Damit ist die Angst vor einer Verschlimmerung der Krankheit gemeint. Eine Angst, die im Fall von Parkinson durchaus real ist. Denn: Die Krankheit schreitet fort und ist nicht heilbar. Gerade Parkinson verläuft sehr unterschiedlich und eine genaue Prognose ist schwierig. Neben den typischen motorischen Störungen kommen weitere Symptome hinzu. Hierzu zählt beispielsweise nicht selten auch eine Demenz. Das sind Faktoren, die Anlass für Zukunftssorgen geben. Die Patientinnen und Patienten sind mit unterschiedlichen Fragen rund um das Fortschreiten ihrer Erkrankung konfrontiert: Muss ich irgendwann meinen Beruf aufgeben? Benötige ich irgendwann im Alltag und bei der Körperpflege Unterstützung?
Was haben Sie bisher herausgefunden?
Wir haben eine Vorstudie in Beelitz, Kassel und Bonn durchgeführt und festgestellt, dass diese Ängste vor dem Fortschreiten der Erkrankung weit verbreitet sind und teilweise dysfunktional sind und damit therapiebedürftig werden können. Generell kommen diese Sorgen aber bisher im klinischen Alltag viel zu selten zur Sprache. So waren viele der Befragten froh, dass sie jemand im Rahmen der Studie auf ihre Krankheitssorgen angesprochen hat und es Raum für einen Austausch gab.

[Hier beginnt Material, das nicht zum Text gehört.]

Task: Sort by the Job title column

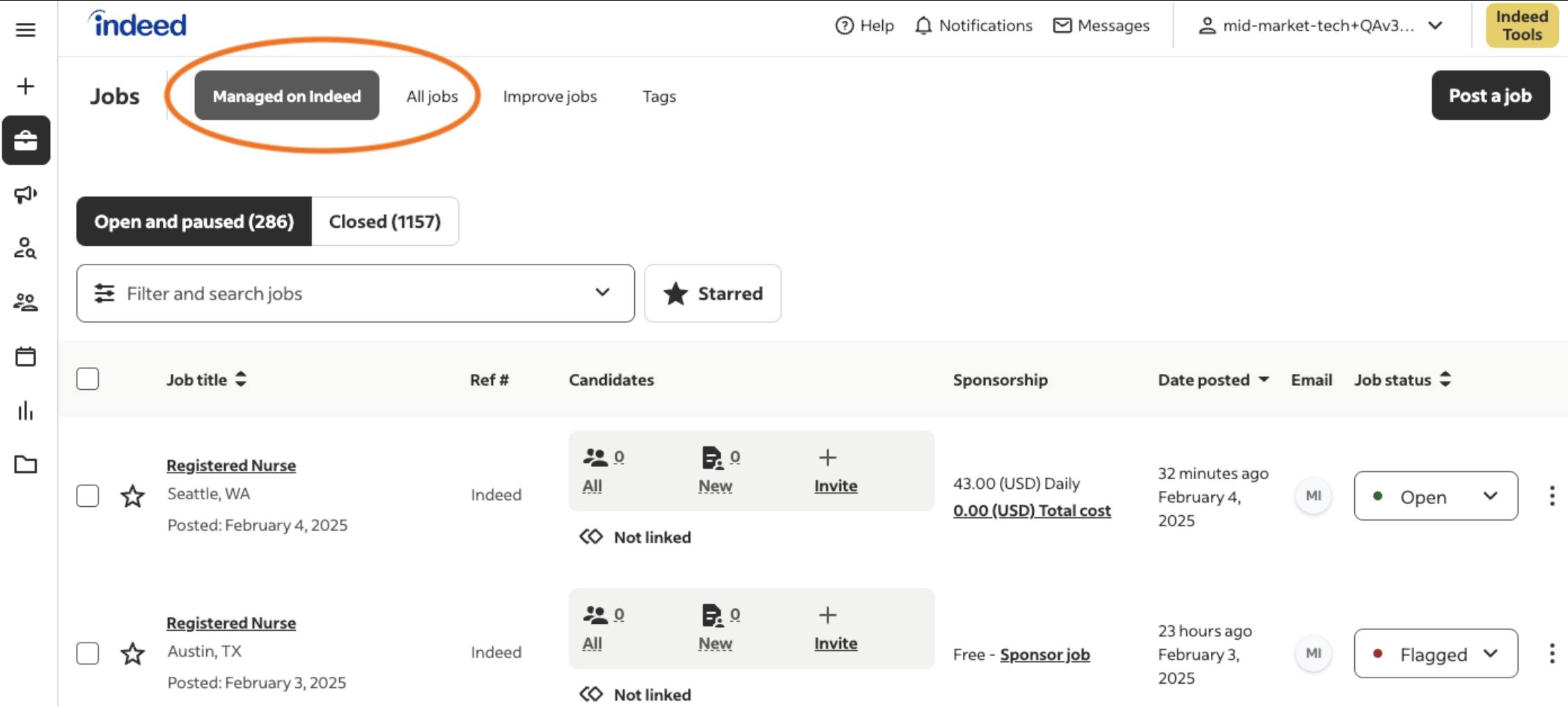Action: tap(206, 379)
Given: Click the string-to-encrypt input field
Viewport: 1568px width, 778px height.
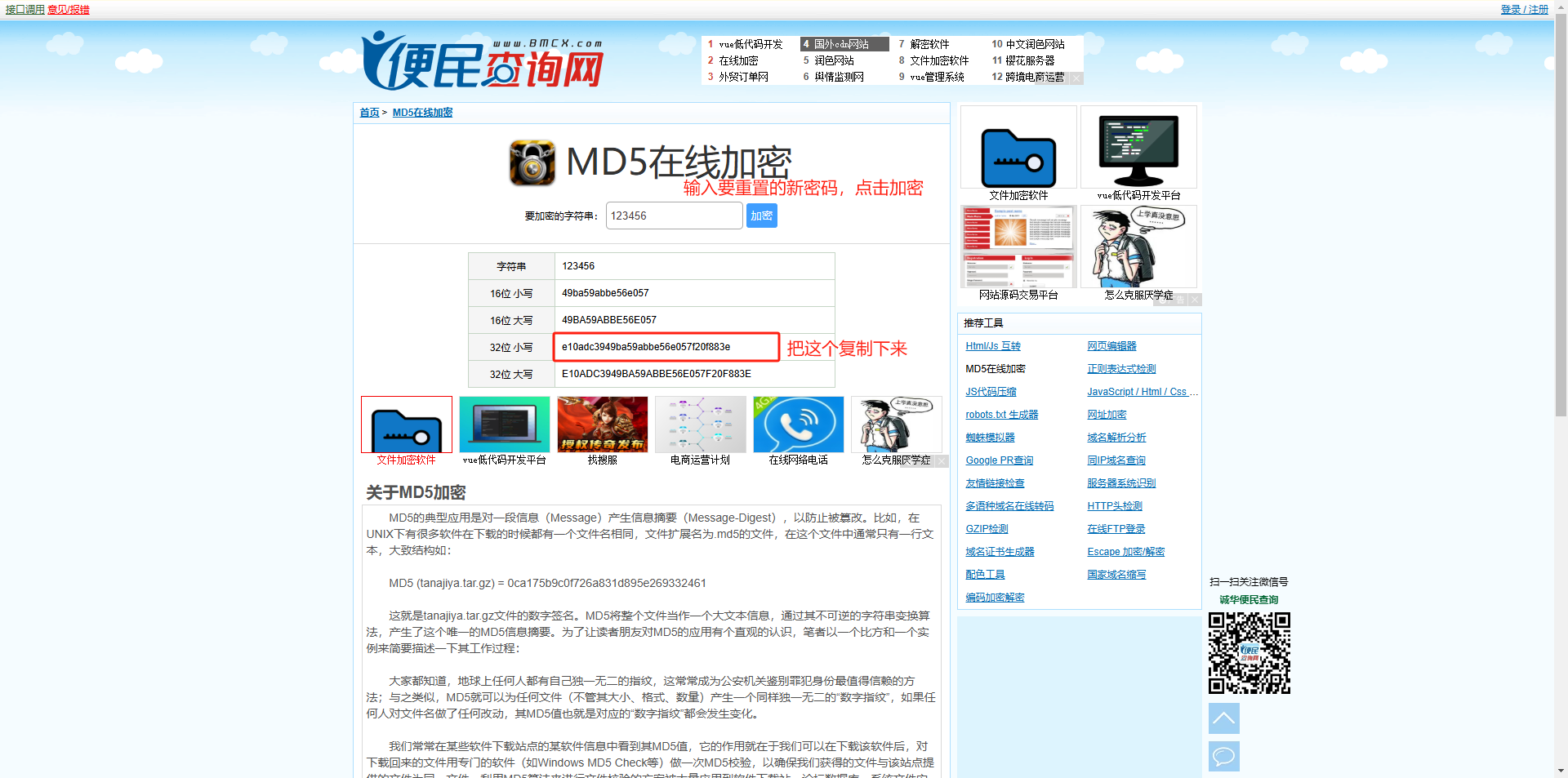Looking at the screenshot, I should tap(674, 216).
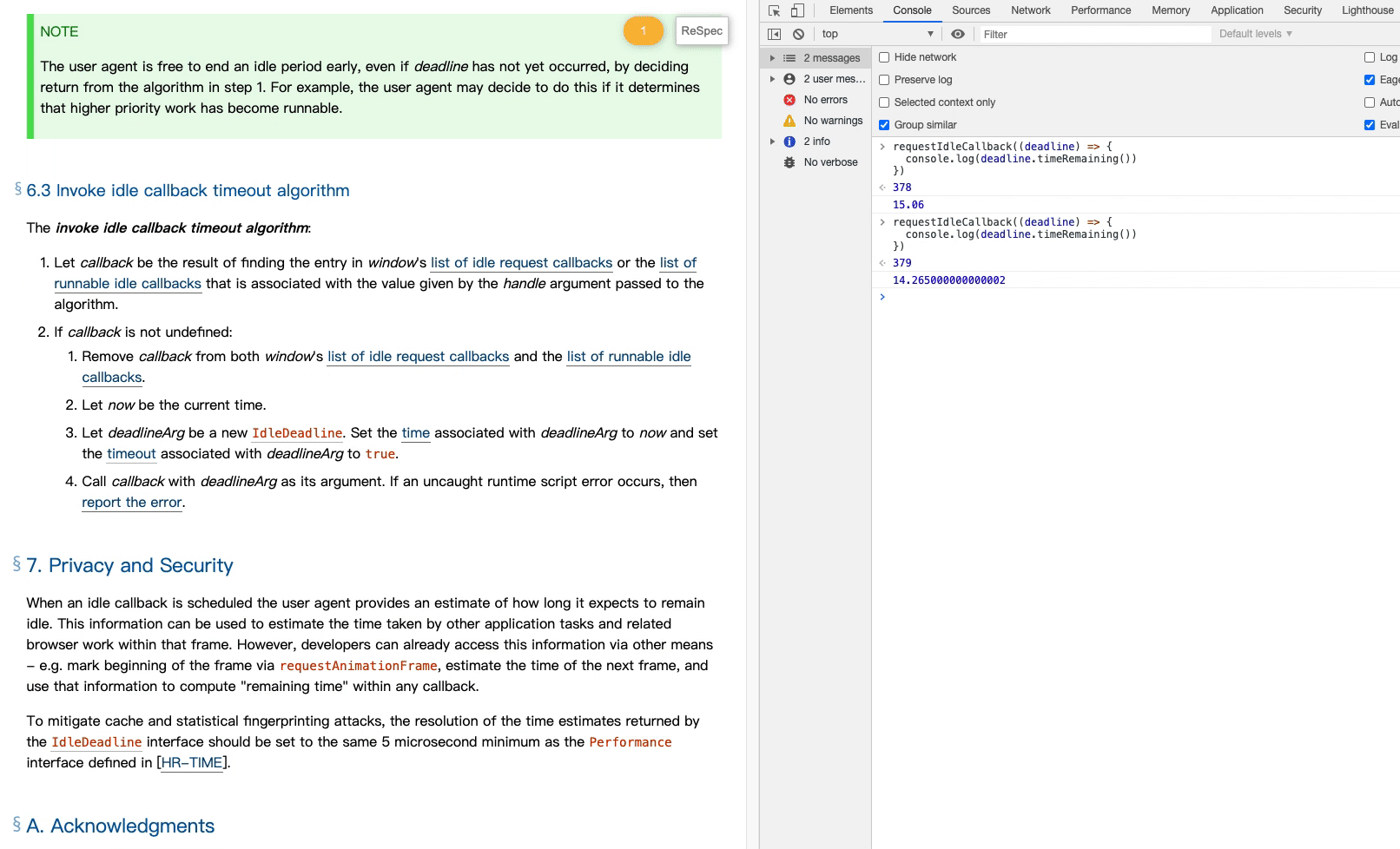Open the Sources tab
Image resolution: width=1400 pixels, height=849 pixels.
(x=970, y=10)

Kann man sagen, dass ein schlimmerer Verlauf die Zukunftssorgen verstärkt?
Die Schwere und Dauer der Erkrankung ist nicht ausschlaggebend dafür, wie schwerwiegend die Zukunftssorgen sind. Das kann man zumindest aus dem folgern, was wir bisher herausgefunden haben. Und diese Sorgen sind ja auch erst einmal absolut normal. Wichtig ist die Frage, ob die Betroffenen einen guten Umgang mit diesen Sorgen finden. Natürlich ist es immer eine Typfrage, wie man mit Ängsten umgeht. Manche Menschen thematisieren ihre Ängste, andere verdrängen sie. Prinzipiell kann man mit beiden Vorgehensweisen gut durchs Leben kommen. Wenn die Ängste allerdings überhandnehmen und das Alltagsgeschehen zunehmend beeinflussen, kann eine psychotherapeutische Begleitung sehr sinnvoll sein.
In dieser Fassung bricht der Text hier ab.